Beispiel Atheismus: Eigentlich sollte das so selbstverständlich sein wie nicht an Feen oder den Osterhasen glauben -- aber schadet andererseits Religion? Glaubensbomben zwischen zwei christlichen Sekten in Nordirland. Krieg zwischen Moslems und Hindus in Indien. Zwanzig, also etwa die Hälfte der derzeit geführten Kriege haben religiöse Ursachen. Der Gotteslästerungsparagraph in Deutschland, der dazu dient, die Meinungsfreiheit einzuschränken und Kritikern den Mund zu verbieten. Hinrichtung wegen Gotteslästerung in Saudi-Arabien. Die Fatwa gegen Salman Rushdie, Taslima Nasrin und viele andere. Militärpfarrer, die Soldaten »gut zureden«. Psychische Schäden durch Indoktrination mit gewaltverherrlichenden biblischen Geschichten (gutgeheißene Morde Gottes: Adam und Eva, die Sintflut, Wiedervereinigung des Roten Meers, Sodom und Gomorrha und unzählige andere). Akute Probleme, verursacht durch Religion. Und das sind nur aktuelle Aspekte, Inquisition, Conquista, die beendeten Religionskriege wurden gar nicht erwähnt.

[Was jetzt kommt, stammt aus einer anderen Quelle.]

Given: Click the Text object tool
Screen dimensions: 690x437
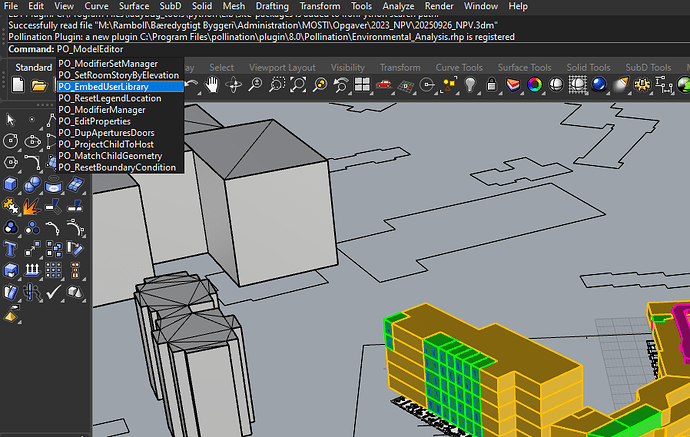Looking at the screenshot, I should point(11,248).
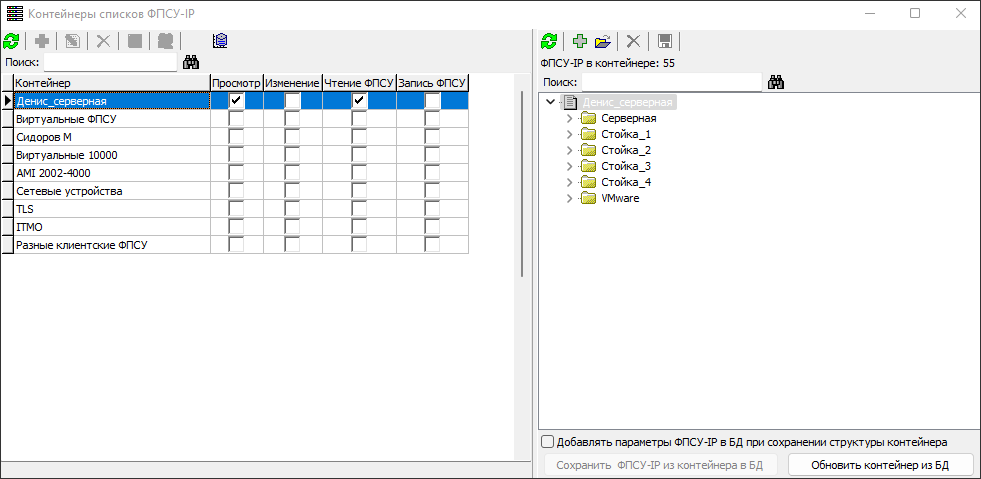Image resolution: width=981 pixels, height=479 pixels.
Task: Expand the Стойка_2 folder
Action: [x=570, y=150]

Dies ist keineswegs nur eine unbedeutende Minderheit von Fanatikern, sondern die Spitze des Eisbergs, alle anderen Gläubigen sind zumindest Mitläufer: die Bibeln eines jeden Christen z.B. enthalten das göttliche Gebot, »Hexen« zu töten, dies ist keine Erfindung der Inquisitoren und erst recht nicht mit dem Mittelalter beendet.

All das also Grund genug, etwas dagegen zu tun, Informationen darüber zu verbreiten -- doch wer möchte schon trockene Abhandlungen (wie die oben) darüber lesen? Meist nur die, die es ohnehin schon wissen. Also die bittere Pille in Zucker hüllen (im übertragenen Sinn: raffinierter Zucker wird häufig durch Tierkohle gefiltert, demnach ist nur Rohzucker mit Sicherheit vegan), die Wahrheit, die eigentlich kaum jemand hören will, in Geschichten verpacken.

Ja, ich kann nicht leugnen: von l'art pour l'art halte ich nichts, ich schreibe, um die Welt zu verändern -- niemand könnte ernsthaft behaupten, daß sie es nicht nötig hätte. Dazu ist es offenkundig erforderlich, das Bewußtsein der Menschen für Tatsachen und Zusammenhänge zu ändern, und das ist es, was ich mit den Mitteln sozialkritischer Erzählungen zu tun versuche. Was wäre dafür besser geeignet, als Science fiction?